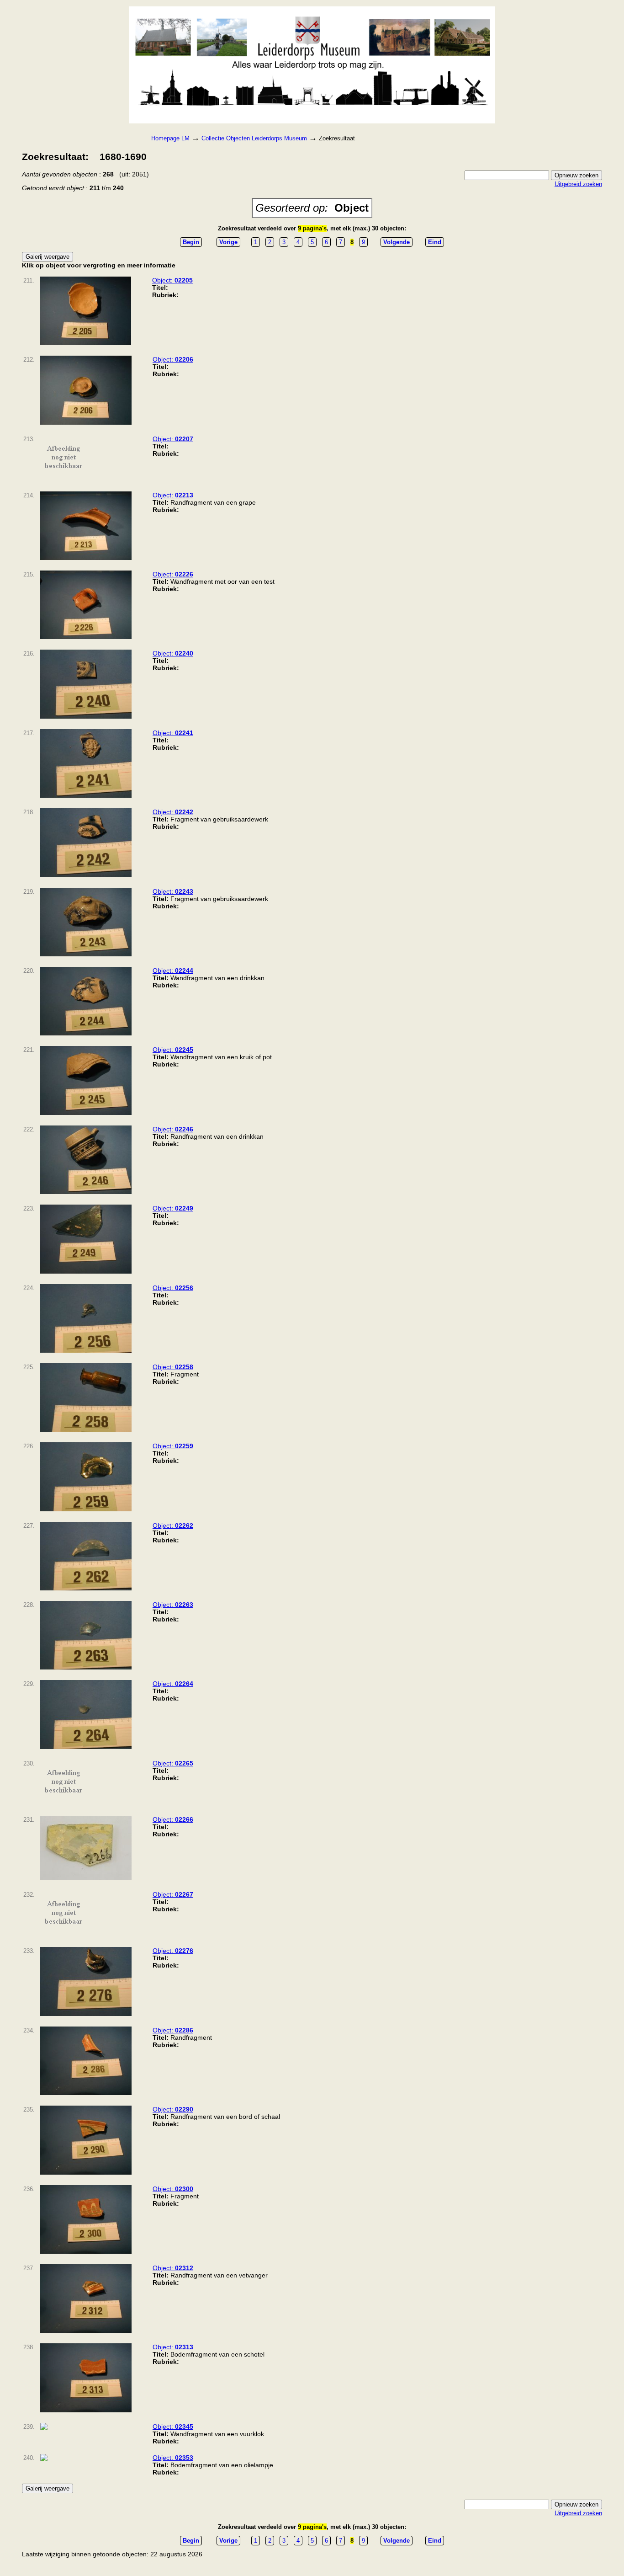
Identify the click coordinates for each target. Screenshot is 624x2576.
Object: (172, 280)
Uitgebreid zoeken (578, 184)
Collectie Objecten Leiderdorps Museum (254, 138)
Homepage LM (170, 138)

+-------+

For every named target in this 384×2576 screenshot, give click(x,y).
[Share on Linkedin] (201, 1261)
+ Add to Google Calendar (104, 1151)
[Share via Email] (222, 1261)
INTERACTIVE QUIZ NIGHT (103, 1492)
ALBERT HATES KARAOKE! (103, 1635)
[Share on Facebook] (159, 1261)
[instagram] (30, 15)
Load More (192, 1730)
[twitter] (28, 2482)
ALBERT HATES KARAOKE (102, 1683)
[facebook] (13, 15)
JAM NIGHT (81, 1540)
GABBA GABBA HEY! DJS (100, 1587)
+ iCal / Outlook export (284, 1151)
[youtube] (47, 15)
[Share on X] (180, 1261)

+-------+

From the data above, reproduce word for word the lines running from the line with "GABBA GABBA HEY! DJS (100, 1587)" to the line with "[Share on X] (180, 1261)", ends included.

GABBA GABBA HEY! DJS (100, 1587)
+ iCal / Outlook export (284, 1151)
[youtube] (47, 15)
[Share on X] (180, 1261)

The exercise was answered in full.